Whether or not this change is totally insane or actually has some merit, is still undecided. Therefore, the algorithm variant is called KrazyMeans, just to be sure.

You should read the baseline source code and figure out how to program works.

Then, you must:

• Improve the throughput of the project using any of the techniques learned in the course as much as possible.

  • You MUST use OpenCL or CUDA for the major run-time components.
  • You can use SIMD, OpenMP for some other parts.
  • You cannot use any external libraries unless explicit permission was given.

• You can not change the way the algorithm works in a functional sense. E.g. you cannot change it to another variant of K-means. The distance scaling functionality MUST be included in your implementation. If you are unsure if some algorithmic change is allowed, ask the lab instructors - this is your responsibility.

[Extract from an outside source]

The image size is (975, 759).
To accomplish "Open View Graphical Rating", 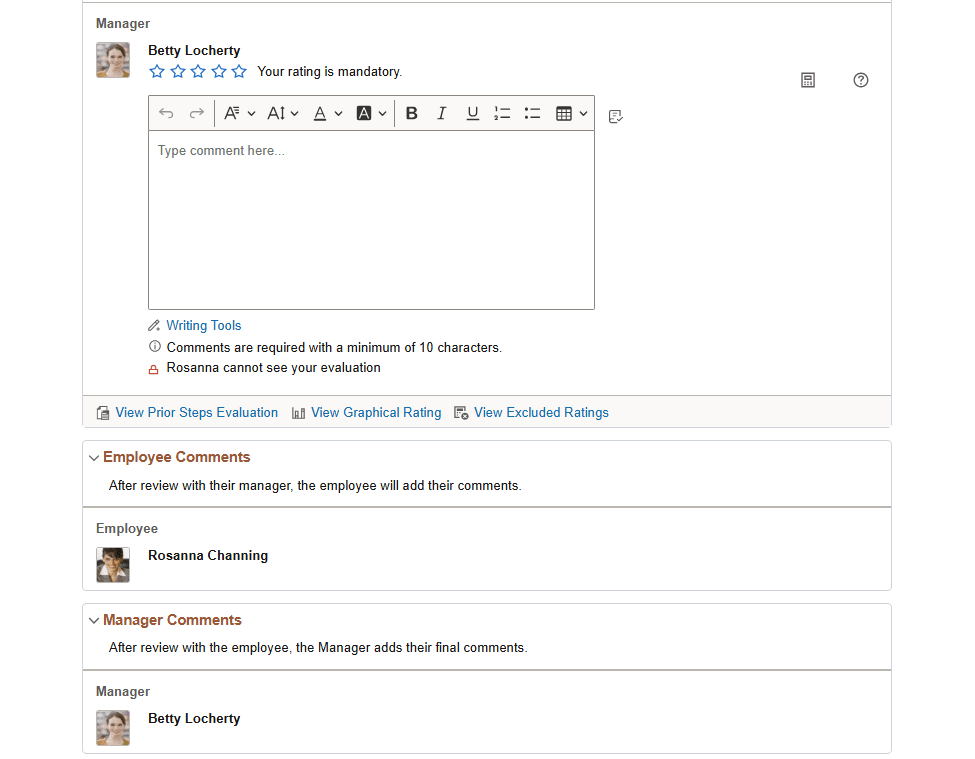I will pos(376,412).
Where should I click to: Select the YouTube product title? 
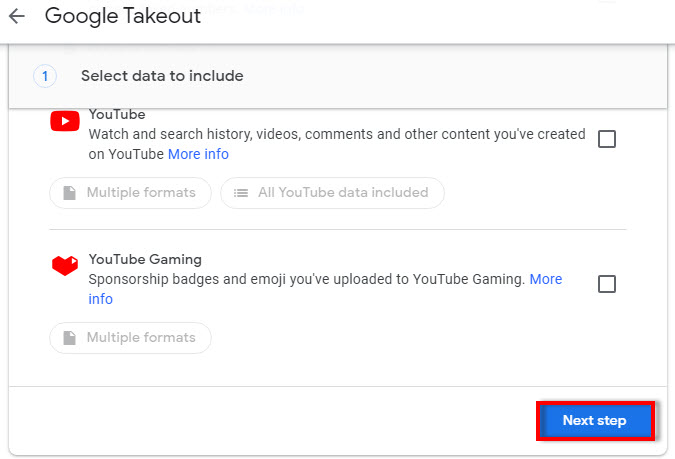117,115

The code contains some functions to generate an example data set which can be visualized through a Python script. Using the -p option you can output the clustering context as some CSV files. The scripts will draw an image of those. Don't use this on large data sets. It only works for feature vectors with two dimensions.

You can run it with:

python3 plot_cluster.py

The script expects the points.csv and centroids.csv files in its working directory. It also requires some packages like Pandas and Matplotlib.

Eventually you should benchmark your implementation using a generated data set using the -b option. As the feature vectors will be uniformly distributed throughout the feature space, any clustering of this data set will on average result in that every cluster contains about as many points.

You can use this to test your own implementation. There is no functional test supplied with this code, you need to write a test yourself to verify your results.

The figure of merit will be the run-time when running the improved program with ...

./krazymeans -k 24 -s 1e-5 -t 30 -i benchmark.kmd -o labels.kml

... where benchmark.kmd was generated using the -b option.

There are some bonus points awarded to the groups with the fastest implementation.

You can decide whether sharing your industry secrets on optimizations of this algorithm with other groups is a smart thing to do ;-)

• 1st place: +15% on lab 3 grade
• 2nd place: +10% on lab 3 grade
• 3rd place: +5% on lab 3 grade

You can change any files in the project.

Answer: NO, DO NOT FORK IT (publicly). See the Lab 1 statement about this.

You can use the templates from lab 1 and lab 2, and modify them according to what you want to convey through your report. However, these things MUST be included in the discussion of your report:

1. An application profile of the baseline / intermediate versions.
2. An estimation on what performance can be gained after improving specific parts, based on the profiles.
3. A short discussion on how you've improved specific parts.
4. Go back to 1 and repeat until you've squeezed out as much throughput as possible.

Other than that we will use exactly the same rubric as supplied in lab 1 to grade the lab work and report. So make sure you convey the information needed for the lab instructors to base a grade on.